* **AIM OF THE TASK**: Print the whole listing again exactly as it stands, leaving out any images.

══ SUPPLIED DATA

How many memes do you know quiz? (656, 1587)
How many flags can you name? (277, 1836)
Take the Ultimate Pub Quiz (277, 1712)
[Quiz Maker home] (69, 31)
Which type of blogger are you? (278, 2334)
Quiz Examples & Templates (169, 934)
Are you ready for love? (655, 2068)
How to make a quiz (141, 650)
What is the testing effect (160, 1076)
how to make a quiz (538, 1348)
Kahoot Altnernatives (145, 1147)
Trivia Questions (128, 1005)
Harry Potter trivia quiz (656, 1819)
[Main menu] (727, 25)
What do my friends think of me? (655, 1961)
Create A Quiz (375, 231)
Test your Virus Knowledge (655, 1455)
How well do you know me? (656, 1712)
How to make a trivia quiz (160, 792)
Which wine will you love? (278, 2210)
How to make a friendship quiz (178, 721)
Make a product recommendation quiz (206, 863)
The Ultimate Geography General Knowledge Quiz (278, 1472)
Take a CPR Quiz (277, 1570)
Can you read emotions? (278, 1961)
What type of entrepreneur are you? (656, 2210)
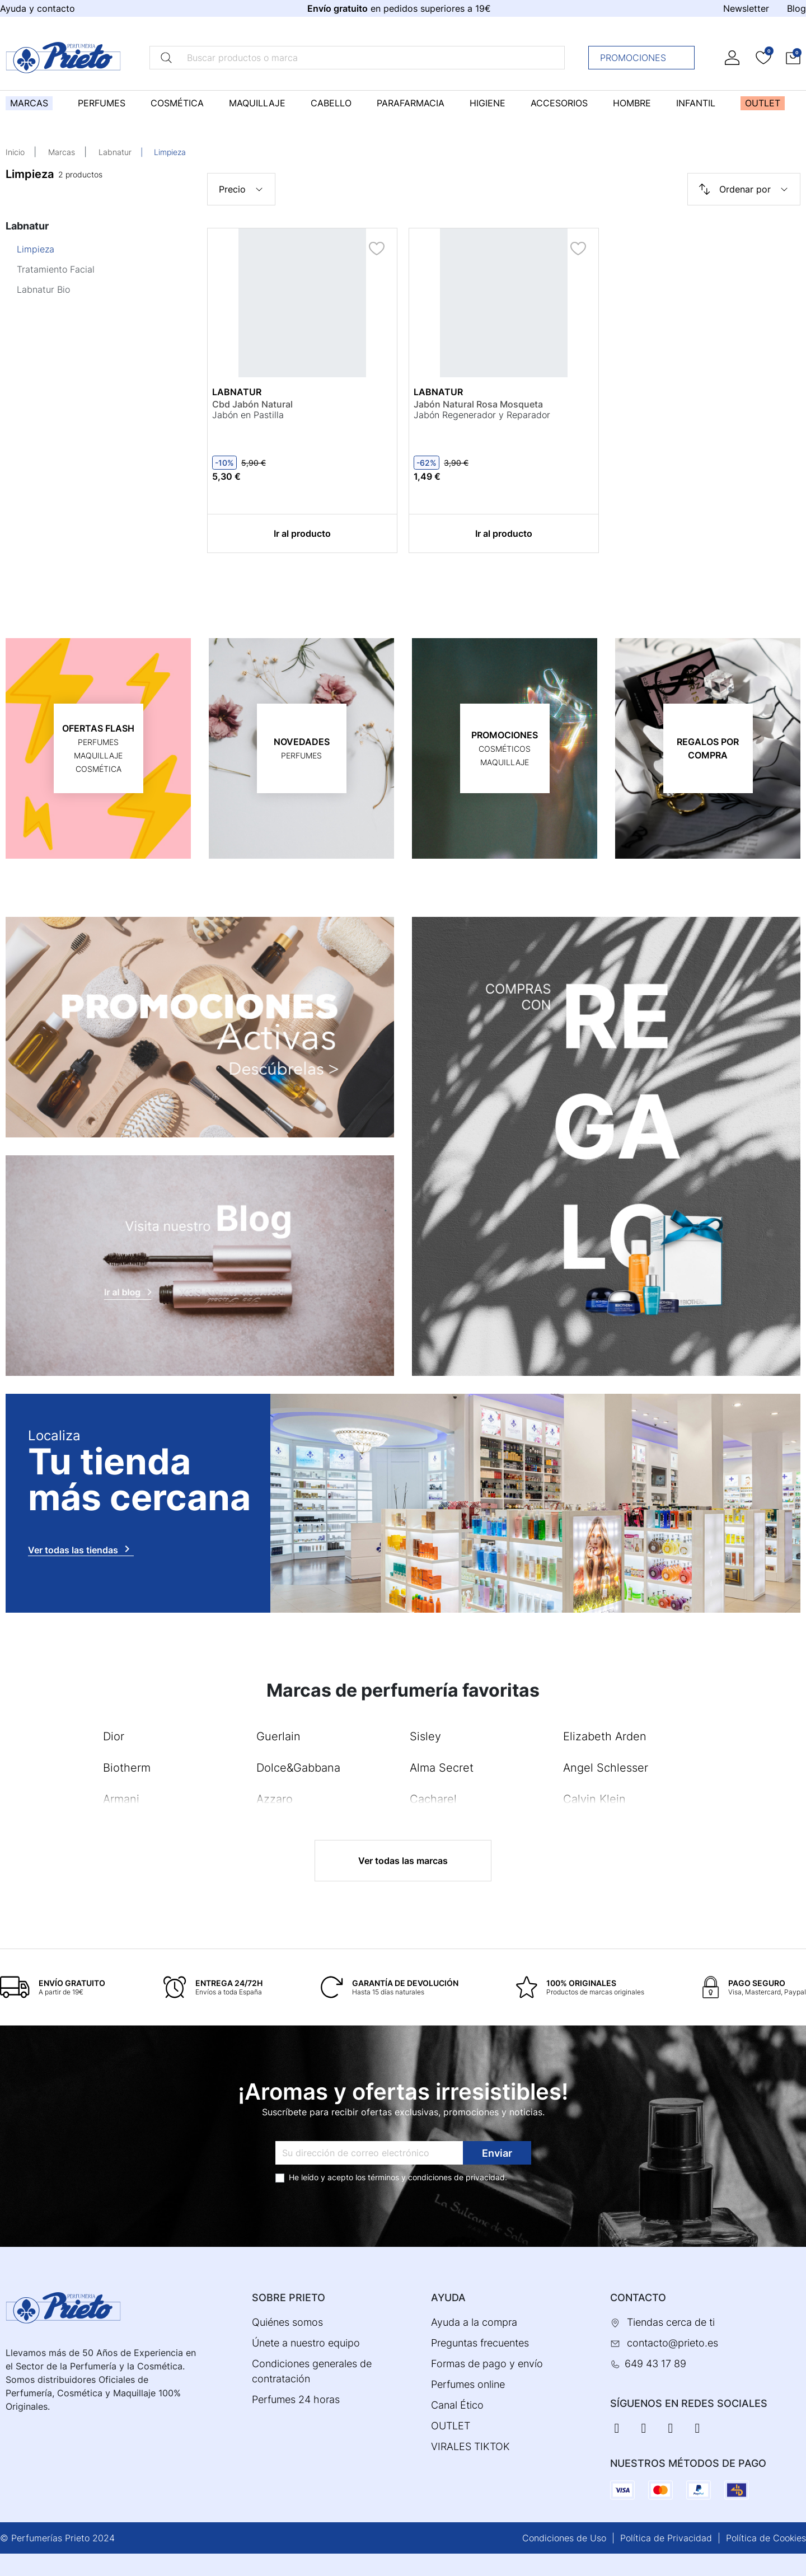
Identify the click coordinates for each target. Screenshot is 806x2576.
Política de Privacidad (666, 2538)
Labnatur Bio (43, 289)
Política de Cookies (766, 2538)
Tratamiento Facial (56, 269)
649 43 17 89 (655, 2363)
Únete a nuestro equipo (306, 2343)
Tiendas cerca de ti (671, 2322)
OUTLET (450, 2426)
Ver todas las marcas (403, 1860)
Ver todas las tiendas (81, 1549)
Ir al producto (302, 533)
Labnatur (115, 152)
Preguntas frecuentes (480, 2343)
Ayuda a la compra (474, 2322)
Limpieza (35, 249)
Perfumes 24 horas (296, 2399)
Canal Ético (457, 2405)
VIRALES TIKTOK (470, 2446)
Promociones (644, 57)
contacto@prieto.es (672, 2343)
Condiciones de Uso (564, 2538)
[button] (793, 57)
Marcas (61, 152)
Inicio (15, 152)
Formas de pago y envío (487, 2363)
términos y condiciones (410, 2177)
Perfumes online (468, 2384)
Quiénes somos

════

* **RESPONSE BOX**:
How many memes do you know quiz? (656, 1587)
How many flags can you name? (277, 1836)
Take the Ultimate Pub Quiz (277, 1712)
[Quiz Maker home] (69, 31)
Which type of blogger are you? (278, 2334)
Quiz Examples & Templates (169, 934)
Are you ready for love? (655, 2068)
How to make a quiz (141, 650)
What is the testing effect (160, 1076)
how to make a quiz (538, 1348)
Kahoot Altnernatives (145, 1147)
Trivia Questions (128, 1005)
Harry Potter trivia quiz (656, 1819)
[Main menu] (727, 25)
What do my friends think of me? (655, 1961)
Create A Quiz (375, 231)
Test your Virus Knowledge (655, 1455)
How well do you know me? (656, 1712)
How to make a trivia quiz (160, 792)
Which wine will you love? (278, 2210)
How to make a friendship quiz (178, 721)
Make a product recommendation quiz (206, 863)
The Ultimate Geography General Knowledge Quiz (278, 1472)
Take a CPR Quiz (277, 1570)
Can you read emotions? (278, 1961)
What type of entrepreneur are you? (656, 2210)
Identify the click coordinates for each target. Screenshot is 806x2576.
Política de Privacidad (666, 2538)
Labnatur Bio (43, 289)
Política de Cookies (766, 2538)
Tratamiento Facial (56, 269)
649 43 17 89 (655, 2363)
Únete a nuestro equipo (306, 2343)
Tiendas cerca de ti (671, 2322)
OUTLET (450, 2426)
Ver todas las marcas (403, 1860)
Ver todas las tiendas (81, 1549)
Ir al producto (302, 533)
Labnatur (115, 152)
Preguntas frecuentes (480, 2343)
Ayuda a la compra (474, 2322)
Limpieza (35, 249)
Perfumes 24 horas (296, 2399)
Canal Ético (457, 2405)
VIRALES TIKTOK (470, 2446)
Promociones (644, 57)
contacto@prieto.es (672, 2343)
Condiciones de Uso (564, 2538)
[button] (793, 57)
Marcas (61, 152)
Inicio (15, 152)
Formas de pago y envío (487, 2363)
términos y condiciones (410, 2177)
Perfumes online (468, 2384)
Quiénes somos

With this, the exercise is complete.